▶ [Your task]
Could you reproduce all of these records exactly?

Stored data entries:
——————————

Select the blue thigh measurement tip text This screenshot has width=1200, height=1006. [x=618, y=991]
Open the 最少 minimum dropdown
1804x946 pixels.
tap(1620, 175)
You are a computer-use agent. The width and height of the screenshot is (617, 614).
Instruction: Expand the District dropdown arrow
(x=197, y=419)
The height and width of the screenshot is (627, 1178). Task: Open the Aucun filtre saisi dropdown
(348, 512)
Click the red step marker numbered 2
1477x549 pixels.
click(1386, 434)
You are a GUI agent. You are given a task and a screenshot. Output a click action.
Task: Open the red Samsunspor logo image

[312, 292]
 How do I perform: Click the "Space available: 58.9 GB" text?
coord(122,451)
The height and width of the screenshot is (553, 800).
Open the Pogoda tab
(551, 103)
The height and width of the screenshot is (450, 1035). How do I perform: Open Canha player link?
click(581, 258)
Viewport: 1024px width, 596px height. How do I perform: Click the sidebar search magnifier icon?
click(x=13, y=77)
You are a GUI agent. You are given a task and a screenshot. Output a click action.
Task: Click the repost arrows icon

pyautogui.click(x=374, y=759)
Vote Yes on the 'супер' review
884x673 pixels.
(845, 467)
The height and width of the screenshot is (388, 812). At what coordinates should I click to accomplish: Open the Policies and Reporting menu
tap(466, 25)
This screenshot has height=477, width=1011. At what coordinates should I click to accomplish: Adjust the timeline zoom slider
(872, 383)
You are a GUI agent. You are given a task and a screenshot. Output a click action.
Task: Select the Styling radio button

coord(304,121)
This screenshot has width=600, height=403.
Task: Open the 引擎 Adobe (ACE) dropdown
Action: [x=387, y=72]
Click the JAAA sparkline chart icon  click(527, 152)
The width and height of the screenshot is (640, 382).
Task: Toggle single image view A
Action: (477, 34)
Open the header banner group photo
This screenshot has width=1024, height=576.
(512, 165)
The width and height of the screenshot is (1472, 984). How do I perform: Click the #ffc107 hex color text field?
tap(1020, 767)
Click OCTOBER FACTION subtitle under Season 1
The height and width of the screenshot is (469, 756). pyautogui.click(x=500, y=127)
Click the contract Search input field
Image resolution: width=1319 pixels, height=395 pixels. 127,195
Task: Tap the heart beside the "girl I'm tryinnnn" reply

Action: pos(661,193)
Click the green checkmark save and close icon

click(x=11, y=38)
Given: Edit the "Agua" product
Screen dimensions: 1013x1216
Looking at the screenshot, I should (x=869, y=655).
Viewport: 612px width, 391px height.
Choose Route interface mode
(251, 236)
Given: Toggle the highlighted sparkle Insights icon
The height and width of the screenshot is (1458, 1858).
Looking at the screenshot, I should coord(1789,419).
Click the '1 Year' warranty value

——————————

▶ [Result]
Select the blue thigh measurement tip text This screenshot has width=1200, height=1006. [x=618, y=991]
Open the 最少 minimum dropdown
1804x946 pixels.
tap(1620, 175)
You are a computer-use agent. The width and height of the screenshot is (617, 614).
Instruction: Expand the District dropdown arrow
(x=197, y=419)
The height and width of the screenshot is (627, 1178). Task: Open the Aucun filtre saisi dropdown
(348, 512)
Click the red step marker numbered 2
1477x549 pixels.
click(1386, 434)
You are a GUI agent. You are given a task and a screenshot. Output a click action.
Task: Open the red Samsunspor logo image

[312, 292]
 How do I perform: Click the "Space available: 58.9 GB" text?
coord(122,451)
The height and width of the screenshot is (553, 800).
Open the Pogoda tab
(551, 103)
The height and width of the screenshot is (450, 1035). How do I perform: Open Canha player link?
click(581, 258)
Viewport: 1024px width, 596px height. How do I perform: Click the sidebar search magnifier icon?
click(x=13, y=77)
You are a GUI agent. You are given a task and a screenshot. Output a click action.
Task: Click the repost arrows icon

pyautogui.click(x=374, y=759)
Vote Yes on the 'супер' review
884x673 pixels.
(845, 467)
The height and width of the screenshot is (388, 812). At what coordinates should I click to accomplish: Open the Policies and Reporting menu
tap(466, 25)
This screenshot has height=477, width=1011. At what coordinates should I click to accomplish: Adjust the timeline zoom slider
(872, 383)
You are a GUI agent. You are given a task and a screenshot. Output a click action.
Task: Select the Styling radio button

coord(304,121)
This screenshot has width=600, height=403.
Task: Open the 引擎 Adobe (ACE) dropdown
Action: [x=387, y=72]
Click the JAAA sparkline chart icon  click(527, 152)
The width and height of the screenshot is (640, 382).
Task: Toggle single image view A
Action: (477, 34)
Open the header banner group photo
This screenshot has width=1024, height=576.
(512, 165)
The width and height of the screenshot is (1472, 984). How do I perform: Click the #ffc107 hex color text field?
tap(1020, 767)
Click OCTOBER FACTION subtitle under Season 1
The height and width of the screenshot is (469, 756). pyautogui.click(x=500, y=127)
Click the contract Search input field
Image resolution: width=1319 pixels, height=395 pixels. 127,195
Task: Tap the heart beside the "girl I'm tryinnnn" reply

Action: pos(661,193)
Click the green checkmark save and close icon

click(x=11, y=38)
Given: Edit the "Agua" product
Screen dimensions: 1013x1216
Looking at the screenshot, I should (x=869, y=655).
Viewport: 612px width, 391px height.
Choose Route interface mode
(251, 236)
Given: Toggle the highlighted sparkle Insights icon
The height and width of the screenshot is (1458, 1858).
Looking at the screenshot, I should coord(1789,419).
Click the '1 Year' warranty value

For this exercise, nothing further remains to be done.